(Stored data)
****

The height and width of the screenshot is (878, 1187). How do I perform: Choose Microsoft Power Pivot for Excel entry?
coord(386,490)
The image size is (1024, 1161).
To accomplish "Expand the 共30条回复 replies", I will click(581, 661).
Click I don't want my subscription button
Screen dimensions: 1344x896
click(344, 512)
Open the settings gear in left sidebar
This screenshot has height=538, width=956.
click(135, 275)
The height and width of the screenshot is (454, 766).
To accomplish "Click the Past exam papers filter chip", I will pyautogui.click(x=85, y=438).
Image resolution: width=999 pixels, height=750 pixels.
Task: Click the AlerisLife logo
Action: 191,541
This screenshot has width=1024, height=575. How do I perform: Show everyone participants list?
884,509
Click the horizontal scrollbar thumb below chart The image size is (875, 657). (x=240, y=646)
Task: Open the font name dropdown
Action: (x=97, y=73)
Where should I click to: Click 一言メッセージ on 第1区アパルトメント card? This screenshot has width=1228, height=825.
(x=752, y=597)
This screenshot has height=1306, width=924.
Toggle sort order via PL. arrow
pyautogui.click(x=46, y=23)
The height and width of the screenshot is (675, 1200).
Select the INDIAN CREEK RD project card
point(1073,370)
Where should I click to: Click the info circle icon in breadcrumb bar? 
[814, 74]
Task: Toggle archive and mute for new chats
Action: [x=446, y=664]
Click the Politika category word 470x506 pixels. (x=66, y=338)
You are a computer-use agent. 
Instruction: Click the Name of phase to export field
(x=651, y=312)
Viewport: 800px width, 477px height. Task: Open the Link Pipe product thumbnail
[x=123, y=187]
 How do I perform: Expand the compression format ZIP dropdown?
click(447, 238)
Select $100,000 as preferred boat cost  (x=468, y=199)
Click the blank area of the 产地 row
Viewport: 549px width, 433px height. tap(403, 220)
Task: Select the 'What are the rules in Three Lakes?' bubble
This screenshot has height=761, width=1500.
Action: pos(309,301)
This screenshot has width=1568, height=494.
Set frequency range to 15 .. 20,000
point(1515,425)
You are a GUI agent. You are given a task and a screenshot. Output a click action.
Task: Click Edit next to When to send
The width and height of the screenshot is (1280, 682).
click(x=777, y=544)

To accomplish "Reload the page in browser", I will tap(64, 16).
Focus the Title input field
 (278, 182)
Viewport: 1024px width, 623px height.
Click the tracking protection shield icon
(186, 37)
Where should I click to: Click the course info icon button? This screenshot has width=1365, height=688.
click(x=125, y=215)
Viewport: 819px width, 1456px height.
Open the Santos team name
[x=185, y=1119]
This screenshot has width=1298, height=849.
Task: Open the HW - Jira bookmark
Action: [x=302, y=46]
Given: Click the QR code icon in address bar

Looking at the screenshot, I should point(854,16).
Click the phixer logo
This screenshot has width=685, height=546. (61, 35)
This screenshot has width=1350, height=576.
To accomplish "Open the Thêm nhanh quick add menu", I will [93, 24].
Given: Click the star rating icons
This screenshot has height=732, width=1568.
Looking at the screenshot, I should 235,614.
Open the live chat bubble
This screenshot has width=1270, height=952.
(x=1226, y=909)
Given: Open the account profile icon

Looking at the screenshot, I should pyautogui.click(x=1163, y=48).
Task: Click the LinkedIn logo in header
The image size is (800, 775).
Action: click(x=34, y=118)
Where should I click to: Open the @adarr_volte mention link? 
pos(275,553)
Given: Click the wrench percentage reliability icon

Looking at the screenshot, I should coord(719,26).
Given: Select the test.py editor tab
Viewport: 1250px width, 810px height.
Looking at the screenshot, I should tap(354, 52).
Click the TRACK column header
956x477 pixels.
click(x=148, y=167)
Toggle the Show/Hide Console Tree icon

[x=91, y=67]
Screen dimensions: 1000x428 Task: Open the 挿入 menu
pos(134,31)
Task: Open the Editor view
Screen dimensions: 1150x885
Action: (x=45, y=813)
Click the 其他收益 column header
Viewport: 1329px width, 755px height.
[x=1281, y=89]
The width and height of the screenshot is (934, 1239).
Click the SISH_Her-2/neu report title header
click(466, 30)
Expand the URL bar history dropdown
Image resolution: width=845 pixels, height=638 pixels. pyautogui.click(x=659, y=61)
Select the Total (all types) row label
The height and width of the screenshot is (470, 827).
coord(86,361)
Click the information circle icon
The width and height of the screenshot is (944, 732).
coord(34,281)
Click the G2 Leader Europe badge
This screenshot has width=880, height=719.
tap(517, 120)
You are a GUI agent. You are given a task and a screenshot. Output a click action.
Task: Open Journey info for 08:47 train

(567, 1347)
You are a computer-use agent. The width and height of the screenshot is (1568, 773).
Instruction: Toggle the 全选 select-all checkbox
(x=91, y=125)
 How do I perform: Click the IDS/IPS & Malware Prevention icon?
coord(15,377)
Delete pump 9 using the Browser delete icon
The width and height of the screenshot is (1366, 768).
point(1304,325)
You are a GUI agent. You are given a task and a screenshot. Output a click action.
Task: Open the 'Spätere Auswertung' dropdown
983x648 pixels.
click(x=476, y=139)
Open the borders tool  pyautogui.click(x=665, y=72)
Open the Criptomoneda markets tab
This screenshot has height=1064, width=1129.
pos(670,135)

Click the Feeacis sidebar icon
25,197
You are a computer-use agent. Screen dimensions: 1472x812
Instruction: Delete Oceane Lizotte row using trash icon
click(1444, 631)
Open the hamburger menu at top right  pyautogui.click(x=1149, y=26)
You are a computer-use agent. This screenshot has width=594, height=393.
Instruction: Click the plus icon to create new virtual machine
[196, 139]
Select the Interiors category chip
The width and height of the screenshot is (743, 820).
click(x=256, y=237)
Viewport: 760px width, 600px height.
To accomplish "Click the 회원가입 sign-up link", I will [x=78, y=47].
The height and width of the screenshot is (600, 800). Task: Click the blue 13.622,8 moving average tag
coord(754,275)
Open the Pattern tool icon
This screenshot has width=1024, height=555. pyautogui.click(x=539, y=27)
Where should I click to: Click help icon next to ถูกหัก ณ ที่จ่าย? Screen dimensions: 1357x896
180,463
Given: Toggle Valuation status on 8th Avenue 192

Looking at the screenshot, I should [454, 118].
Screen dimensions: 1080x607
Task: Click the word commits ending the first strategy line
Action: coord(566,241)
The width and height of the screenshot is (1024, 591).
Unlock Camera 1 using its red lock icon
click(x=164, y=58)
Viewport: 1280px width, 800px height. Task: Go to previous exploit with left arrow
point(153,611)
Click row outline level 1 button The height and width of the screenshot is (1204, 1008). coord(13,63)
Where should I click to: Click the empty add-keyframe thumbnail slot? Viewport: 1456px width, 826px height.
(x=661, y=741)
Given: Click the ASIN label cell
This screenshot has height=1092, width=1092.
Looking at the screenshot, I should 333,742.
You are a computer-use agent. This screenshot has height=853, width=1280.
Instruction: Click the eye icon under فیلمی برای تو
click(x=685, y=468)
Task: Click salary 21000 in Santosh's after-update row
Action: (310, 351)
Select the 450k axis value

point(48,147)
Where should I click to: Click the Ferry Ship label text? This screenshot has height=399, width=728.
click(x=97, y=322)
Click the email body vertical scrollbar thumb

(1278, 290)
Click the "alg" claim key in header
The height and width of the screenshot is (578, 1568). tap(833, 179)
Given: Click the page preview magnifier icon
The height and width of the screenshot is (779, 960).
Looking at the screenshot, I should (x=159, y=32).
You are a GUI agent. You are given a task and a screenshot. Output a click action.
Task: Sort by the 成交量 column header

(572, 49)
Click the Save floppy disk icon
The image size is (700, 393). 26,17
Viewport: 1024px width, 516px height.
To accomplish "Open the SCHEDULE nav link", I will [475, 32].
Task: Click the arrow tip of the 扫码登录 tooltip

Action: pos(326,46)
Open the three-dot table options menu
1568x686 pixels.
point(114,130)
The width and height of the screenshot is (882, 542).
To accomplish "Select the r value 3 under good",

****

> _What you will do_: Reproduce each entry exactly, leaving out nothing.

> _Written answer_:
The height and width of the screenshot is (878, 1187). How do I perform: Choose Microsoft Power Pivot for Excel entry?
coord(386,490)
The image size is (1024, 1161).
To accomplish "Expand the 共30条回复 replies", I will click(581, 661).
Click I don't want my subscription button
Screen dimensions: 1344x896
click(344, 512)
Open the settings gear in left sidebar
This screenshot has height=538, width=956.
click(135, 275)
The height and width of the screenshot is (454, 766).
To accomplish "Click the Past exam papers filter chip", I will pyautogui.click(x=85, y=438).
Image resolution: width=999 pixels, height=750 pixels.
Task: Click the AlerisLife logo
Action: 191,541
This screenshot has width=1024, height=575. How do I perform: Show everyone participants list?
884,509
Click the horizontal scrollbar thumb below chart The image size is (875, 657). (x=240, y=646)
Task: Open the font name dropdown
Action: (x=97, y=73)
Where should I click to: Click 一言メッセージ on 第1区アパルトメント card? This screenshot has width=1228, height=825.
(x=752, y=597)
This screenshot has height=1306, width=924.
Toggle sort order via PL. arrow
pyautogui.click(x=46, y=23)
The height and width of the screenshot is (675, 1200).
Select the INDIAN CREEK RD project card
point(1073,370)
Where should I click to: Click the info circle icon in breadcrumb bar? 
[814, 74]
Task: Toggle archive and mute for new chats
Action: [x=446, y=664]
Click the Politika category word 470x506 pixels. (x=66, y=338)
You are a computer-use agent. 
Instruction: Click the Name of phase to export field
(x=651, y=312)
Viewport: 800px width, 477px height. Task: Open the Link Pipe product thumbnail
[x=123, y=187]
 How do I perform: Expand the compression format ZIP dropdown?
click(447, 238)
Select $100,000 as preferred boat cost  (x=468, y=199)
Click the blank area of the 产地 row
Viewport: 549px width, 433px height. tap(403, 220)
Task: Select the 'What are the rules in Three Lakes?' bubble
This screenshot has height=761, width=1500.
Action: pos(309,301)
This screenshot has width=1568, height=494.
Set frequency range to 15 .. 20,000
point(1515,425)
You are a GUI agent. You are given a task and a screenshot. Output a click action.
Task: Click Edit next to When to send
The width and height of the screenshot is (1280, 682).
click(x=777, y=544)

To accomplish "Reload the page in browser", I will tap(64, 16).
Focus the Title input field
 (278, 182)
Viewport: 1024px width, 623px height.
Click the tracking protection shield icon
(186, 37)
Where should I click to: Click the course info icon button? This screenshot has width=1365, height=688.
click(x=125, y=215)
Viewport: 819px width, 1456px height.
Open the Santos team name
[x=185, y=1119]
This screenshot has width=1298, height=849.
Task: Open the HW - Jira bookmark
Action: [x=302, y=46]
Given: Click the QR code icon in address bar

Looking at the screenshot, I should point(854,16).
Click the phixer logo
This screenshot has width=685, height=546. (61, 35)
This screenshot has width=1350, height=576.
To accomplish "Open the Thêm nhanh quick add menu", I will [93, 24].
Given: Click the star rating icons
This screenshot has height=732, width=1568.
Looking at the screenshot, I should 235,614.
Open the live chat bubble
This screenshot has width=1270, height=952.
(x=1226, y=909)
Given: Open the account profile icon

Looking at the screenshot, I should pyautogui.click(x=1163, y=48).
Task: Click the LinkedIn logo in header
The image size is (800, 775).
Action: click(x=34, y=118)
Where should I click to: Open the @adarr_volte mention link? 
pos(275,553)
Given: Click the wrench percentage reliability icon

Looking at the screenshot, I should coord(719,26).
Given: Select the test.py editor tab
Viewport: 1250px width, 810px height.
Looking at the screenshot, I should tap(354, 52).
Click the TRACK column header
956x477 pixels.
click(x=148, y=167)
Toggle the Show/Hide Console Tree icon

[x=91, y=67]
Screen dimensions: 1000x428 Task: Open the 挿入 menu
pos(134,31)
Task: Open the Editor view
Screen dimensions: 1150x885
Action: (x=45, y=813)
Click the 其他收益 column header
Viewport: 1329px width, 755px height.
[x=1281, y=89]
The width and height of the screenshot is (934, 1239).
Click the SISH_Her-2/neu report title header
click(466, 30)
Expand the URL bar history dropdown
Image resolution: width=845 pixels, height=638 pixels. pyautogui.click(x=659, y=61)
Select the Total (all types) row label
The height and width of the screenshot is (470, 827).
coord(86,361)
Click the information circle icon
The width and height of the screenshot is (944, 732).
coord(34,281)
Click the G2 Leader Europe badge
This screenshot has width=880, height=719.
tap(517, 120)
You are a GUI agent. You are given a task and a screenshot. Output a click action.
Task: Open Journey info for 08:47 train

(567, 1347)
You are a computer-use agent. The width and height of the screenshot is (1568, 773).
Instruction: Toggle the 全选 select-all checkbox
(x=91, y=125)
 How do I perform: Click the IDS/IPS & Malware Prevention icon?
coord(15,377)
Delete pump 9 using the Browser delete icon
The width and height of the screenshot is (1366, 768).
point(1304,325)
You are a GUI agent. You are given a task and a screenshot. Output a click action.
Task: Open the 'Spätere Auswertung' dropdown
983x648 pixels.
click(x=476, y=139)
Open the borders tool  pyautogui.click(x=665, y=72)
Open the Criptomoneda markets tab
This screenshot has height=1064, width=1129.
pos(670,135)

Click the Feeacis sidebar icon
25,197
You are a computer-use agent. Screen dimensions: 1472x812
Instruction: Delete Oceane Lizotte row using trash icon
click(1444, 631)
Open the hamburger menu at top right  pyautogui.click(x=1149, y=26)
You are a computer-use agent. This screenshot has width=594, height=393.
Instruction: Click the plus icon to create new virtual machine
[196, 139]
Select the Interiors category chip
The width and height of the screenshot is (743, 820).
click(x=256, y=237)
Viewport: 760px width, 600px height.
To accomplish "Click the 회원가입 sign-up link", I will [x=78, y=47].
The height and width of the screenshot is (600, 800). Task: Click the blue 13.622,8 moving average tag
coord(754,275)
Open the Pattern tool icon
This screenshot has width=1024, height=555. pyautogui.click(x=539, y=27)
Where should I click to: Click help icon next to ถูกหัก ณ ที่จ่าย? Screen dimensions: 1357x896
180,463
Given: Toggle Valuation status on 8th Avenue 192

Looking at the screenshot, I should [454, 118].
Screen dimensions: 1080x607
Task: Click the word commits ending the first strategy line
Action: coord(566,241)
The width and height of the screenshot is (1024, 591).
Unlock Camera 1 using its red lock icon
click(x=164, y=58)
Viewport: 1280px width, 800px height. Task: Go to previous exploit with left arrow
point(153,611)
Click row outline level 1 button The height and width of the screenshot is (1204, 1008). coord(13,63)
Where should I click to: Click the empty add-keyframe thumbnail slot? Viewport: 1456px width, 826px height.
(x=661, y=741)
Given: Click the ASIN label cell
This screenshot has height=1092, width=1092.
Looking at the screenshot, I should 333,742.
You are a computer-use agent. This screenshot has height=853, width=1280.
Instruction: Click the eye icon under فیلمی برای تو
click(x=685, y=468)
Task: Click salary 21000 in Santosh's after-update row
Action: (310, 351)
Select the 450k axis value

point(48,147)
Where should I click to: Click the Ferry Ship label text? This screenshot has height=399, width=728.
click(x=97, y=322)
Click the email body vertical scrollbar thumb

(1278, 290)
Click the "alg" claim key in header
The height and width of the screenshot is (578, 1568). tap(833, 179)
Given: Click the page preview magnifier icon
The height and width of the screenshot is (779, 960).
Looking at the screenshot, I should (x=159, y=32).
You are a GUI agent. You are given a task and a screenshot. Output a click action.
Task: Sort by the 成交量 column header

(572, 49)
Click the Save floppy disk icon
The image size is (700, 393). 26,17
Viewport: 1024px width, 516px height.
To accomplish "Open the SCHEDULE nav link", I will [475, 32].
Task: Click the arrow tip of the 扫码登录 tooltip

Action: pos(326,46)
Open the three-dot table options menu
1568x686 pixels.
point(114,130)
The width and height of the screenshot is (882, 542).
To accomplish "Select the r value 3 under good",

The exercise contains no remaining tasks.